No dia 13 de maio que não foi o da abolição real da escravatura os trabalhadores da educação federal e estadual reafirmaram a unidade de sua luta pela valorização da categoria e realizaram ato-conjunto no Instituto de Filosofia e Ciências Sociais (IFCS) da UFRJ, no largo de São Francisco com caminhada até a estátua da vereadora assassinada Marielle Franco que fica no Buraco do Lume.
Foi o protesto marcado nacionalmente pela Fasubra no dia de reunião de negociação com o MEC e que no centro do Rio reuniu servidores da UFRJ, UFF, Unirio, Rural, Uerj/Uenf. No IFCS houve protesto também dos trabalhadores sobre a Lei Áurea de 13 de Maio, lei que libertou formalmente os negros – uma população sequestrada da África e mantida escravizada no Brasil por mais de três séculos, sem garantir terra, trabalho, educação ou condições dignas de sobrevivência – mas não deu condições para sua liberdade plena.
Os trabalhadores exibiram cartazes sobre a greve e distribuíram panfletos explicativos para dialogar com a população no Largo de São Francisco e também ao longo do trajeto da caminhada. “Eu tô na luta por valorização. Essa é a greve da Educação”, entoaram todos juntos no IFCS e pelo centro da cidade.
Assembleia
Antes da caminhada houve a assembleia geral dos trabalhadores da UFRJ em que foram referendados os nomes dos companheiros que estão em Brasília para participar da plenária virtual da Fasubra que acontecerá este fim de semana.
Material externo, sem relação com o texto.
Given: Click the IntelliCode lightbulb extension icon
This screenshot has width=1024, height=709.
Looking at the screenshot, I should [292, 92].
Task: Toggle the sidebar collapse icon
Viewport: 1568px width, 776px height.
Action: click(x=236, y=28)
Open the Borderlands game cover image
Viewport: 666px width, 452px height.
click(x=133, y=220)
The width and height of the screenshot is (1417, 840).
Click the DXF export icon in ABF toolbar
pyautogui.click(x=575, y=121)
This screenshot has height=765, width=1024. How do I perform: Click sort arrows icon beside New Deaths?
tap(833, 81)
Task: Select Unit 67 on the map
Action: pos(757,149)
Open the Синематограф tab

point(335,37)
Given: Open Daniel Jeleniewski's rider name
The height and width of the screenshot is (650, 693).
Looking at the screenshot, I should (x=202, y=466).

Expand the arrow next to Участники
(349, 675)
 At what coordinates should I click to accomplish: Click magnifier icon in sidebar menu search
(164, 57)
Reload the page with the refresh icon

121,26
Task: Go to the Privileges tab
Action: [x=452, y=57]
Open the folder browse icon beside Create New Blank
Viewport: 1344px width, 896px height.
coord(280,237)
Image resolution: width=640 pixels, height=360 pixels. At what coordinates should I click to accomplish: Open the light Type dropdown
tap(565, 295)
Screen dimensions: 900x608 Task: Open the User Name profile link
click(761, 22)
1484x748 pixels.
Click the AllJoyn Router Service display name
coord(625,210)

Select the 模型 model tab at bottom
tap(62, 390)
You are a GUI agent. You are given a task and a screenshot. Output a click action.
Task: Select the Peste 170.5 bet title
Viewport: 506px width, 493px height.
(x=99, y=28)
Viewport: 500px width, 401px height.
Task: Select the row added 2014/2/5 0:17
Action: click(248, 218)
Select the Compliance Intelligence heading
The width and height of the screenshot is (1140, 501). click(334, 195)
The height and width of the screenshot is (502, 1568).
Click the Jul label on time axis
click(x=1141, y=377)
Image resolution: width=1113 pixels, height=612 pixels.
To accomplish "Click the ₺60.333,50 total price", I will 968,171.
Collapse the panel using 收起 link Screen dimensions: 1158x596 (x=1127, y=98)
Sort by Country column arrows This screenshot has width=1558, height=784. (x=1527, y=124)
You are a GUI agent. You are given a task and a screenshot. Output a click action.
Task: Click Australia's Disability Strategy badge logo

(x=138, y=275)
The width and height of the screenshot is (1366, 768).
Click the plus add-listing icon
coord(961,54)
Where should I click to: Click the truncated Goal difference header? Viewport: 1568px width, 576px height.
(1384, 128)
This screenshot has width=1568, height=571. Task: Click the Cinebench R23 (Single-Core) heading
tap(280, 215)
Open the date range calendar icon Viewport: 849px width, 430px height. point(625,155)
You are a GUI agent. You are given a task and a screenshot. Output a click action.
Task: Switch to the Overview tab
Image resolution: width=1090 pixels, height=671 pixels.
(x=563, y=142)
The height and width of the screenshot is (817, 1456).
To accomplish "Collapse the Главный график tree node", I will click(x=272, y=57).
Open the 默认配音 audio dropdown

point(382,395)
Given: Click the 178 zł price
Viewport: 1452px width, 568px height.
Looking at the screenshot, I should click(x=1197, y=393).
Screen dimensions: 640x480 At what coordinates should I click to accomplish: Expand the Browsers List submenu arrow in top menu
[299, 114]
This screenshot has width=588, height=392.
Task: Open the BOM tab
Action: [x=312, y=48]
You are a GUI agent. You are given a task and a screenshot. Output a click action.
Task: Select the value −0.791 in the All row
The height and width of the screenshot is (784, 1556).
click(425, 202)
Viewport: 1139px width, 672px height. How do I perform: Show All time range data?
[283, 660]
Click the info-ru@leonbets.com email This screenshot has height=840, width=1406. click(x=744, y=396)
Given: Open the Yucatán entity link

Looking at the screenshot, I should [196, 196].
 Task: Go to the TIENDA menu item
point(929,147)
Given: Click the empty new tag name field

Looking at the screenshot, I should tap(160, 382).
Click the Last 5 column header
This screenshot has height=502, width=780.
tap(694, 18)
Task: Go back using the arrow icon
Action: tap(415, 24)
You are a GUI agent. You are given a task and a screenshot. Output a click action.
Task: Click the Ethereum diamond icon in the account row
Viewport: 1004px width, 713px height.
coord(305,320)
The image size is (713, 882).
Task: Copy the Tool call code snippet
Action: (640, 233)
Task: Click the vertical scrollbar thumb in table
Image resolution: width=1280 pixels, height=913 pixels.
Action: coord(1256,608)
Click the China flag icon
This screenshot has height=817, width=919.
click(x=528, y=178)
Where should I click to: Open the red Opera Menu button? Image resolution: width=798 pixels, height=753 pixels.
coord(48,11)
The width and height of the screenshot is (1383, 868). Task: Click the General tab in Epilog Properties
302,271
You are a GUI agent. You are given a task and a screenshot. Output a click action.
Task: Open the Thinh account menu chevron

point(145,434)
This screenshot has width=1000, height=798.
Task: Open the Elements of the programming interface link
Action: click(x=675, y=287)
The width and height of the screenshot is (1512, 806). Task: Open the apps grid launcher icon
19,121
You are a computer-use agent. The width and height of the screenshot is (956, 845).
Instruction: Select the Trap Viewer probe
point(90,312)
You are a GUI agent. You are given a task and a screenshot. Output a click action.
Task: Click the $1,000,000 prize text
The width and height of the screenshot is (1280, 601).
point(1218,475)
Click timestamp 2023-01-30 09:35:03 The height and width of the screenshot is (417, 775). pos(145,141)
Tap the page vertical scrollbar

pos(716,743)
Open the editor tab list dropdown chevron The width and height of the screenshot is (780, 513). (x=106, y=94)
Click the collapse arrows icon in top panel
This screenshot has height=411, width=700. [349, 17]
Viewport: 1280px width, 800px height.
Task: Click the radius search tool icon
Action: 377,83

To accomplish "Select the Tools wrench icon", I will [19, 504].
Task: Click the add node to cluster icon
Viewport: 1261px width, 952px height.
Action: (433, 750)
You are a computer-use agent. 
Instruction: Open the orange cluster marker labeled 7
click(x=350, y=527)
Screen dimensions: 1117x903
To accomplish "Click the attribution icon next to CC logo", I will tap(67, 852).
Essa foi a única pauta tratada, haja visto pelo seu caráter de assembleia-ato.
Na oportunidade foram feitas várias falas sobre a greve, o acordo não cumprido integralmente pelo governo, a situação da educação que está sucateada em âmbito federal e estadual, os salários defasados, e a realidade do Orçamento que se encontra sequestrado pelos deputados oportunistas do Centrão (bloco que reúne parlamentares que legislam por interesses próprios e ou das elites financeiras, empresariais e do agronegócio no Congresso Nacional).
Falas essas de companheiros da UFRJ como também da UFF, da Unirio, da Rural e da Uerj. O coordenador da Unirio, Rodrigo Ribeiro, por sua vez, denunciou a privatização do Hospital Gaffrée Guinle, referência no tratamento de câncer, e pediu apoio a luta contra essa privatização aos companheiros das demais universidades.